Le mec entre et regarde tout autour de lui. C'est bien le mec d'autre fois. Cela veut dire aussi qu'il se souvient de nous, voyageurs du futur. Et nous comme des cons on lui a donné l'année d'où on venait. Je l'amène au salon et je vois Bill me faire les gros yeux discrètement.

Je fais les présentations entre nos deux invités, Eliator regarde Igniatia comme si cette dernière n'était qu'un affreux insecte qu'il fallait écraser. Je peux sentir le malaise de notre invitée alors j'essais tout de suite de détendre l'atmosphère en proposant un verre à notre gourou.

Nous commençons à parler de tout et de rien, le sujet dérive vite au manoir. Eliator nous raconte l'histoire du manoir avec des détailles assez précis, ce qui n'échappe nullement à Igniatia.

- Et bien mon cher Eliator, vous conter cette histoire comme si vous l'aviez vécu.
- Ne dites pas de bêtises, cette histoire remonte à plus de 800 ans.
- Vos détailles sont tout de même impressionnants.
- C'est parce que cette histoire est transmise dans ma famille de père en fils.
- Ca doit être ça, dit-elle sur un ton qui ne convainc personne.

Nous continuons de parler jusqu'à ce que la pendule sonne 21h. Bill apporte les plats sur la table pendant que je place nos invités. Comme la nourriture vient de ce mec bizarre, j'espère qu'elle n'est pas empoisonnée.

Le dîner se passe sans encombre, mais Eliator revient sans cesse au manoir. Il semble que ce manoir soit au centre de ses pensées. Vers 23h45 Igniatia rentre chez elle et dix minutes plus tard, Eliator nous quitte en nous disant :

- J'espère que nous reverrons, ce manoir recèle plein de secrets qu'il faut que vous découvriez.

Nous ne répondons rien et attendons qu'il ait passé la grille pour fermer notre porte. Je la referme et m'y adosse avant de souffler un grand coup.

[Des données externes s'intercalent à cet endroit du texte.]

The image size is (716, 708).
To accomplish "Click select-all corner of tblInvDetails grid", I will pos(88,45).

- J'ai cru qu'il allait nous demander une visite du manoir, je dis.
- Oui moi aussi.
- C'est bien le même gars qu'au Moyen âge hein ?
- Oui, une cicatrice comme ça, ça ne se transmet pas de génération en génération.
- Vient, il faut aller ranger le grimoire dans le grenier, je n'ai pas réussis à ouvrir la porte tout à l'heure.
- A bon ? Ok on y va, mais tu l'as mis où ?
- Sous nos couettes...

Nous montons dans notre chambre et j'extirpe le livre des couettes. Puis Bill passe devant pour ouvrir la porte du grenier qui s'ouvre du premier coup. Je me sens encore plus frustré que tout à l'heure. Il pose le grimoire au centre du pupitre et le gong de la pendule nous signale qu'il est minuit.

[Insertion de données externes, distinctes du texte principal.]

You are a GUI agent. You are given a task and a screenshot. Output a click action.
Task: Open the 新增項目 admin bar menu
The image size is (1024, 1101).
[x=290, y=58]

Le grimoire s'ouvre alors tout seul à une page bien précise, une gravure représentant un homme qui s'illumine. Nous nous penchons tous les deux au dessus du grimoire et un bruit sourd commence à se faire entendre.

Comme un grondement. Ce grondement devient de plus en plus fort, des objets autour de nous commencent à trembler sur place. Le sol vibre sous nos pieds et une étrange lumière envahit le grenier. Bill me prend la main et se colle à moi. D'un seul coup des boules de lumières sortent de nulle part et nous foncent droit dessus. La première percute Bill et je l'entends hurler, puis une autre et encore une autre. Trois me foncent dessus et je me mets à hurler aussi.

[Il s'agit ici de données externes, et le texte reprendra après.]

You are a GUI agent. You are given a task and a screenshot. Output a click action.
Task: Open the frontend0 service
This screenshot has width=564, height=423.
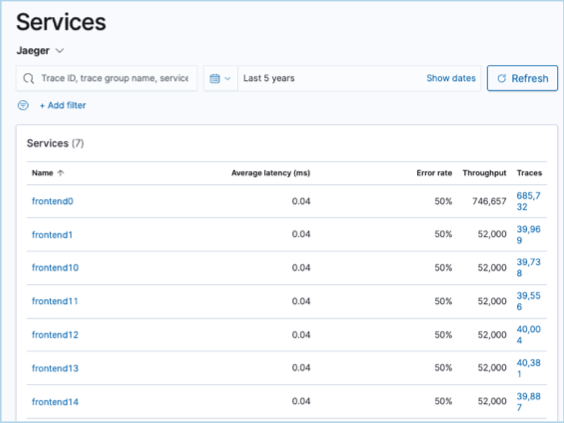tap(53, 201)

J'ai l'impression de prendre feu, les boules volent de partout et nous percutent jusqu'à ce que nous soyons à genoux au sol. La main de Bill est toujours dans la mienne, je le vois s'écrouler au sol, ma vision commence à se brouiller puis c'est le noir totale.

« Fin du POV de Tom »

# Posté le samedi 20 octobre 2007 05:50

Chapitre 9: Surpris.

Chapitre 9: Surpris.
Chapitre 9 : Surpris.


« POV de Bill »

J'ouvre les yeux, la lumière crue du jour me force à les fermer. Je les ouvre de nouveau et remarque que je n'ai pas à faire au plafond de notre chambre. Je regarde à côté de moi et je vois Tom profondément endormit. Sa main est dans la mienne et je réalise alors que nous sommes allongés à même le sol du grenier. Je me relève mais ma tête me tourne. Je fini par m'asseoir. J'enlève ma main prisonnière de celle de Tom et je le secoue doucement.

- Hummmm !!!
- Tom réveille toi !! C'est important.
- Hmmmmm...
- Tom !!
- Oui ça va, pas la peine de gueuler, me répond t-il en se couchant sur le côté.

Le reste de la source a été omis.